### 課題内容
下の聖書講話の本文のうち、「ヨハネ福音書16章16~18節」から始まり「とがキリストの宗教なのです。」で終わる箇所を、文字を変えずに打ち直してください。

### 抜粋本文
----

聖書講話「救いは一瞬のうちに」ヨハネ福音書16章16~22節
だれでも、今よりもっとよい自分になろうと思ったら、日々努力を重ね、だんだんと変わってゆくことが大事です。でも、聖書の信仰においては、飛躍的に、瞬間的に変わる、昨夜と今朝とでは全く別の輝く人格に変わるという現実があります。
一瞬にして変わる世界。世を去ってゆかれる前夜に、イエス・キリストはそのことを愛弟子(まなでし)たちに語っています。(編集部)
今日は、イエス・キリストが十字架におかかりになる前夜に語られた「最後の遺訓」を、ヨハネ福音書16章16節から学んでまいります。
「しばらくすれば(ミクロン)、あなたがたはもうわたしを見なくなる。しかし、またしばらくすれば(ミクロン)、わたしに会えるであろう」。そこで、弟子たちのうちのある者は互いに言い合った、「『しばらくすれば、わたしを見なくなる。またしばらくすれば、わたしに会えるであろう』と言われ、『わたしの父のところに行く』と言われたのは、いったい、どういうことなのであろう」。彼らはまた言った、「『しばらくすれば』と言われるのは、どういうことか。わたしたちには、その言葉の意味がわからない」
ヨハネ福音書16章16~18節
16節に、「しばらくすれば、あなたがたはもうわたしを見なくなる。しかし、またしばらくすれば、わたしに会える(見る)であろう」とあります。この「しばらく」という言葉は、「μικρον ミクロン」というギリシア語で、英語でいえば「micro マイクロ」です。
このミクロンは、時間的にいうならば「短い時間」です。量的にいうならば「ちょっと、少し」です。ここで弟子たちは、イエス様の語られることも、またミクロンという言葉の意味もわからない、といって議論になりました。
私たちもこの箇所を読んで、こんなことが宗教の問題だろうか、と思うでしょう。しかしこの後、イエス・キリストが語られているように、ここに宗教の問題があり、それをほんとうにわかることがキリストの宗教なのです。

----

### 提供データ
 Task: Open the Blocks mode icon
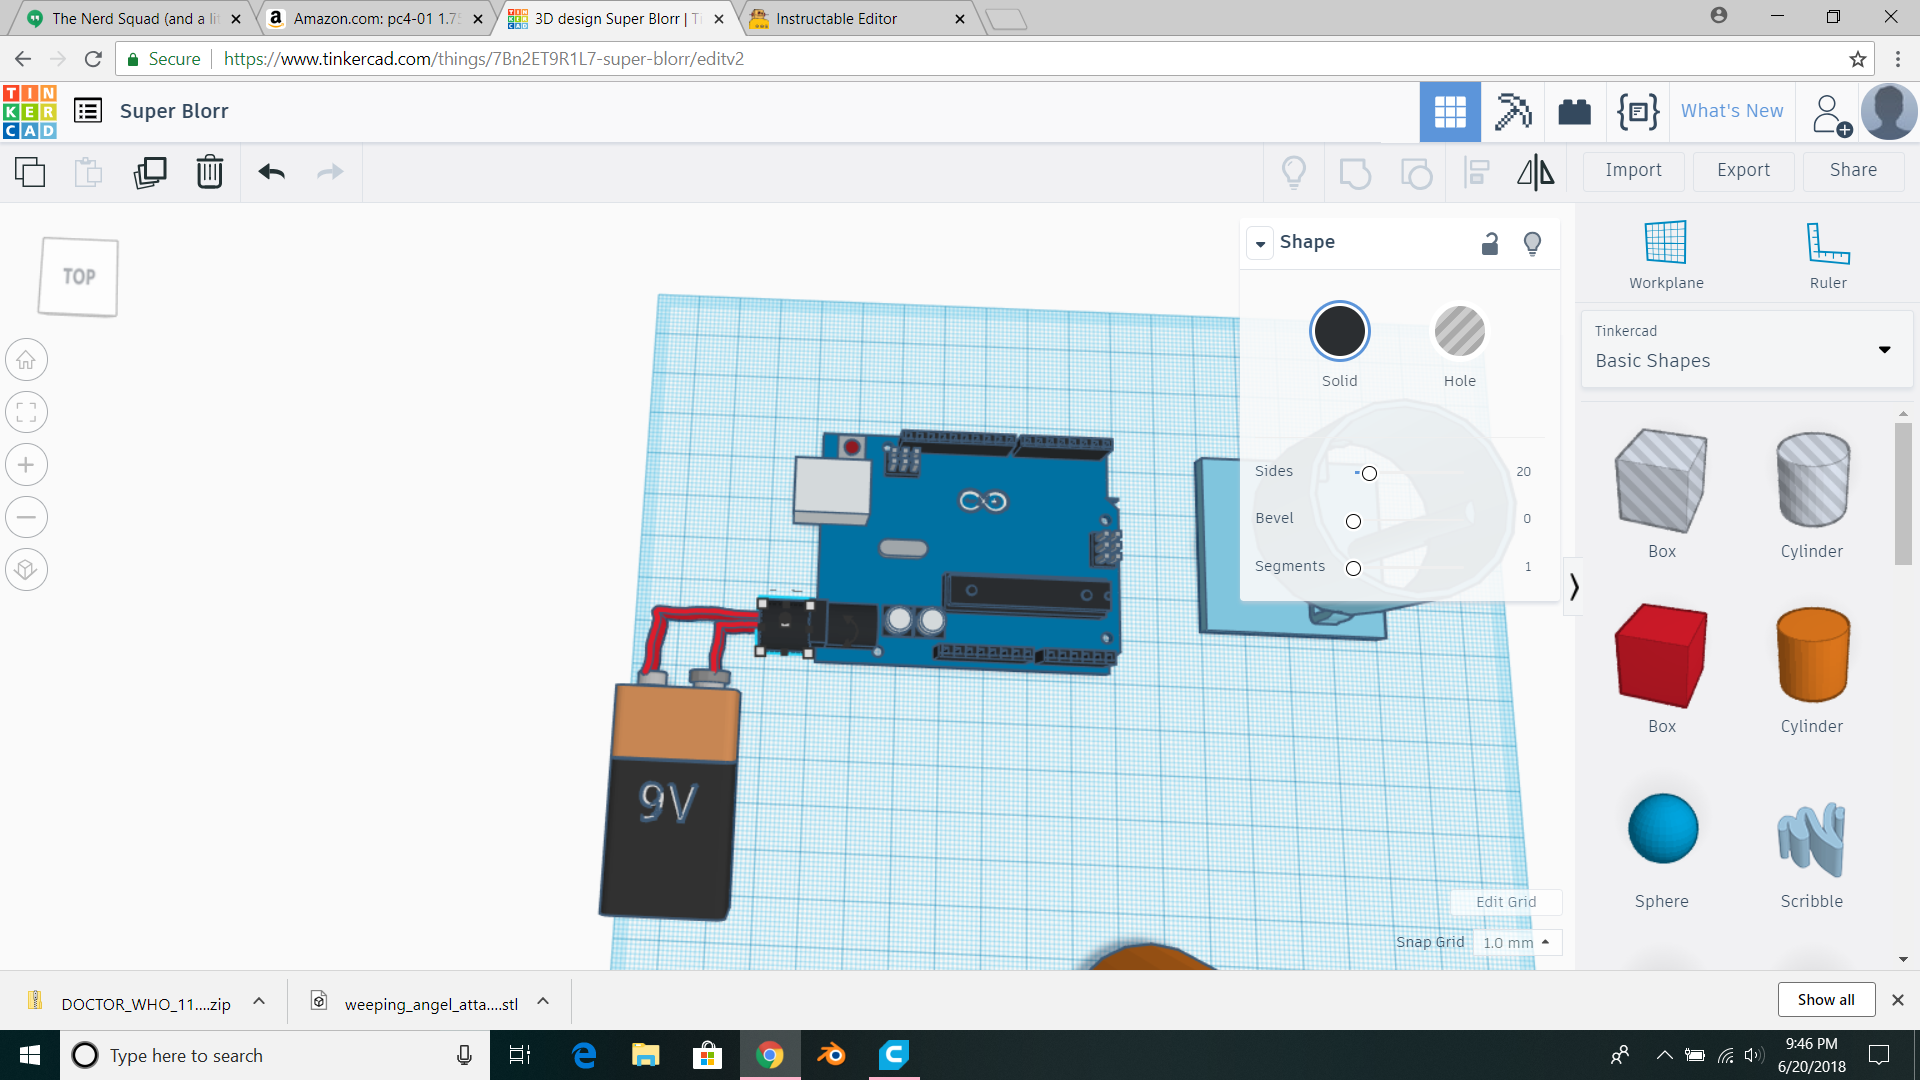tap(1512, 111)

----

### 想定解答
ヨハネ福音書16章16~18節
16節に、「しばらくすれば、あなたがたはもうわたしを見なくなる。しかし、またしばらくすれば、わたしに会える(見る)であろう」とあります。この「しばらく」という言葉は、「μικρον ミクロン」というギリシア語で、英語でいえば「micro マイクロ」です。
このミクロンは、時間的にいうならば「短い時間」です。量的にいうならば「ちょっと、少し」です。ここで弟子たちは、イエス様の語られることも、またミクロンという言葉の意味もわからない、といって議論になりました。
私たちもこの箇所を読んで、こんなことが宗教の問題だろうか、と思うでしょう。しかしこの後、イエス・キリストが語られているように、ここに宗教の問題があり、それをほんとうにわかることがキリストの宗教なのです。